How Christie Does It
This is a novel that aspiring crime writers study in order to figure out the how of Christie’s narrative methods. She gives us a likeable first-person narrator who charms and lulls us, in turn, but she’s also shrewdly reliant on the expectation of 1926 readers that a first-person narrator in a crime novel is a trustworthy (if often partial) reporter of information.
And Christie overturns this, albeit not completely: in many regards, James is reliable. He’s not delusional, or suffering from amnesia. But he’s keeping a lot of secrets. So the trick of the text is to reveal and conceal simultaneously, without raising readers’ suspicions.
Of course, once you’ve read the novel, you can never re-read it in the same manner, and many readers will come to the story having already learned of the big reveal about the narrator.
And yet the novel remains interesting. That’s what I’m marvelling at this morning, as I re-read it for what must be the fourth or fifth time.
So Why Does This Work?
For roughly the same reason that Gillian Flynn’s Gone Girl, works, I suspect.
The author isn’t cheating the reader: there are hints throughout James’s narration, if one knows to look for them, that he is keeping some crucial details about events to himself. Focus on time, in particular, and you’ll notice how careful Christie is (as always) with the sequencing of events and the crucial gaps in time that enable violence.
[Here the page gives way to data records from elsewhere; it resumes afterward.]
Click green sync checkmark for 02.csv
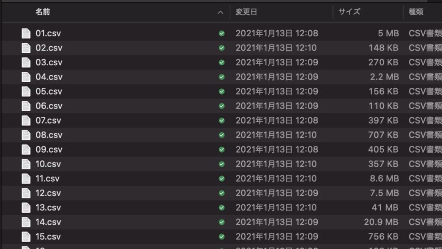This screenshot has height=249, width=442. pyautogui.click(x=222, y=48)
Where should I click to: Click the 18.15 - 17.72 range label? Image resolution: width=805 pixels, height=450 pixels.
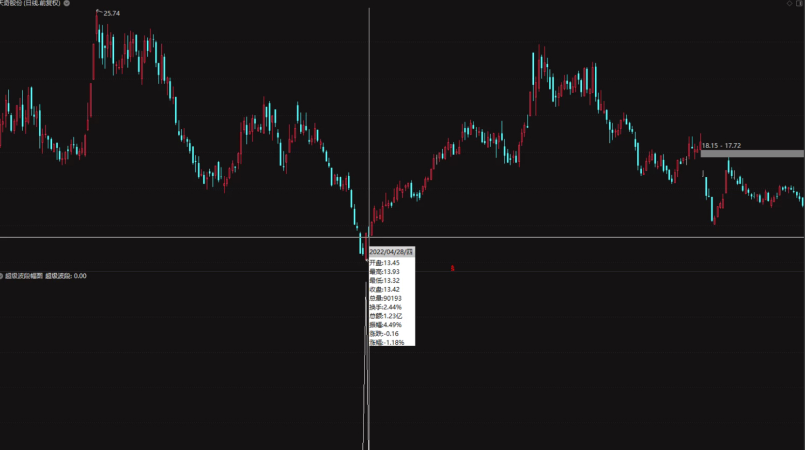click(721, 146)
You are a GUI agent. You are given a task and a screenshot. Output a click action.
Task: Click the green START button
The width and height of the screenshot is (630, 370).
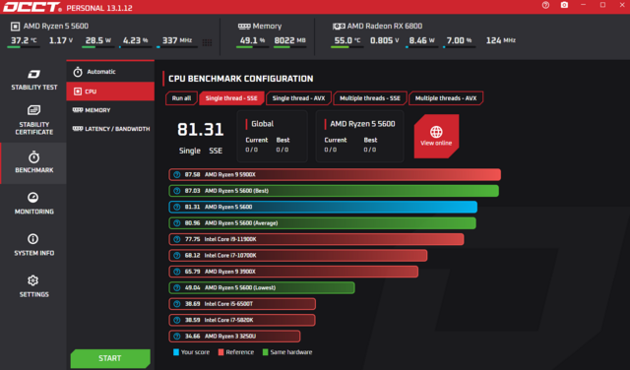(110, 358)
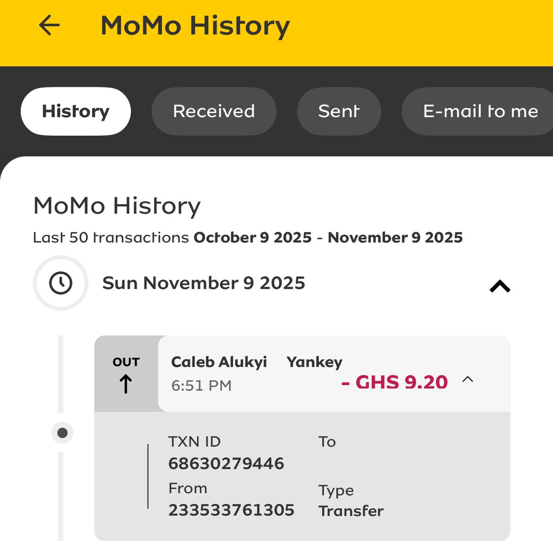Tap the From number 233533761305
This screenshot has height=541, width=553.
click(231, 510)
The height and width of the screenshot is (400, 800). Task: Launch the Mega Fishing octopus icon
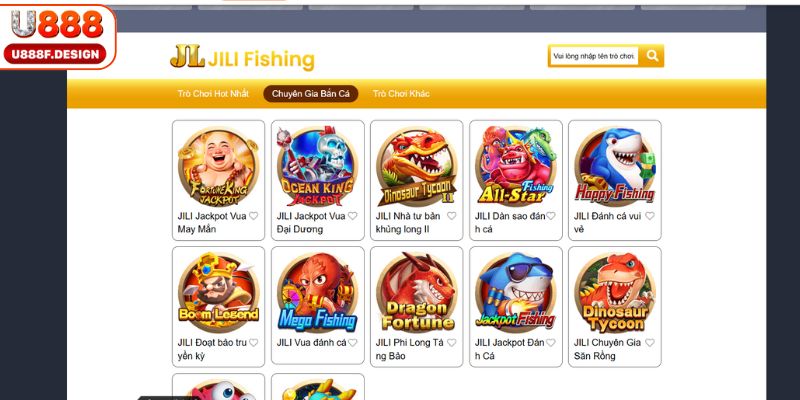point(317,293)
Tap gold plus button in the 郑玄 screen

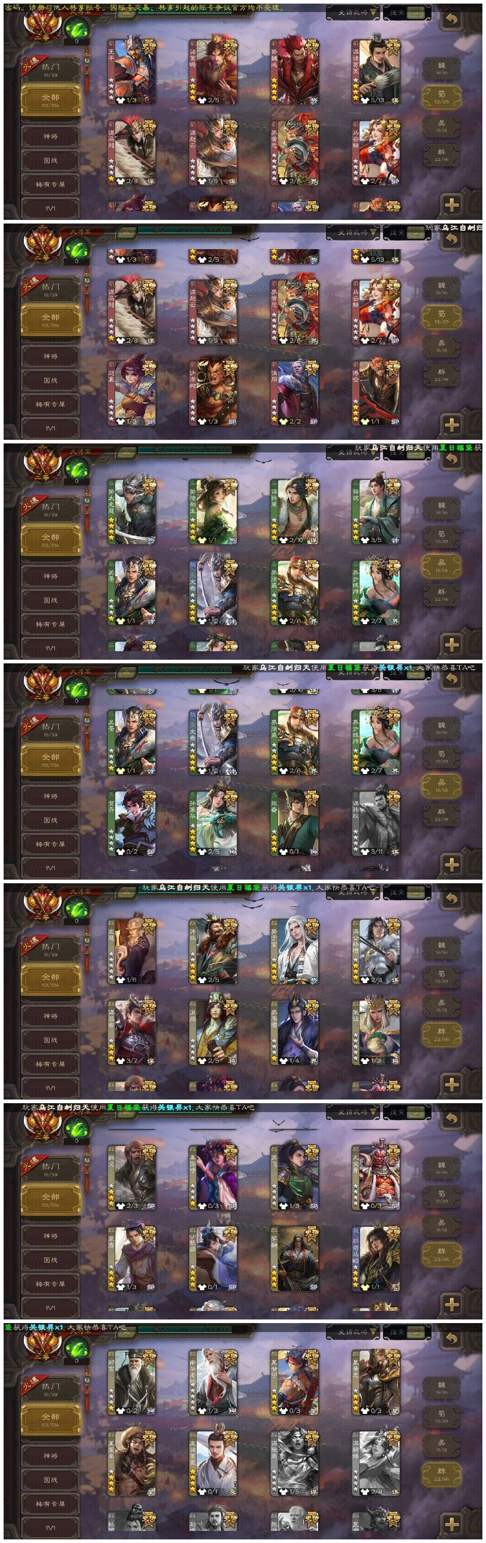[x=452, y=1524]
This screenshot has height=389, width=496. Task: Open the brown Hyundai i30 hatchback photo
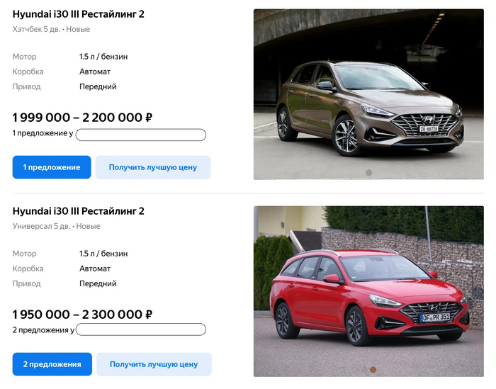[368, 94]
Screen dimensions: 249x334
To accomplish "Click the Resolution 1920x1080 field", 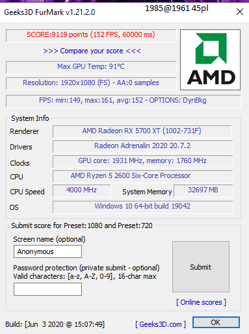I will [91, 83].
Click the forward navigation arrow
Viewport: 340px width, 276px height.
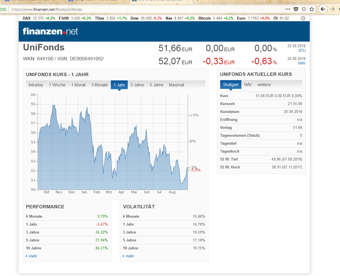click(x=333, y=9)
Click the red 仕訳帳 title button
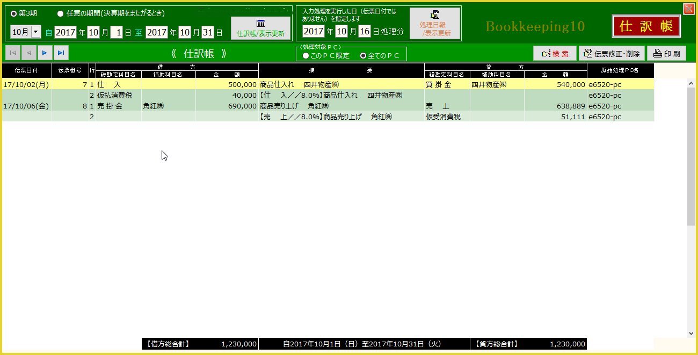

Christie is depending, on part, on her readers trusting the first-person narrator because he’s a doctor who seems to have a wry sense of irony about himself and his place in the world. He appears forthcoming. He has a lovely appearance of frankness.
And he lives with Caroline, his sister, who is made out to be the village’s most accomplished extractor and purveyor of gossip. This nudges readers into thinking he can’t be keeping secrets from her, and thus from us.
But looked at differently, James has had ample experiencing in concealing his most intimate thoughts and acts from the person he lives with, which is also the premise of most of the contemporary genre of domestic noir–but in the context of a marriage. Christie is modelling, here, a precursor of this genre (which we also see, of course, in works like Rebecca and Suspicion, both of them Jane Eyre-influenced). By situating the covert concealment of selfhood within a household as a brother-sister dynamic, however, she renders her narrator-protagonist even more apparently innocent.
Everyone trusts James. That’s Christie’s trick. We, as readers, have no other source of information beyond what he tells us (or, for some exceptionally clever readers, what we can discern that he’s not telling us).
I was assigned Roger Ackroyd in the context of a mystery and detective fiction course that I began with great enthusiasm at U of T. And then the instructor, Week 2, gave away the endings of several of the novels and stories we would be studying. He had his reasons: his focus was narrative technique, and he was diagramming plots on the chalkboard. Revelation was required, of a sort. But I was so annoyed about his approach that even though I’d already read all of the works he was discussing, I dropped the course. I didn’t want anything I hadn’t read spoiled for me. I do thank him for the introduction to Josephine Tey and The Daughter of Time.
Now I’m planning my own crime fiction course for a very different audience, and I’m contemplating what to include. Tey, obviously. And there’s no question that The Murder of Roger Ackroyd will be on the list. But I won’t be saying a word about the first-person narrator’s omissions until everyone has read the book.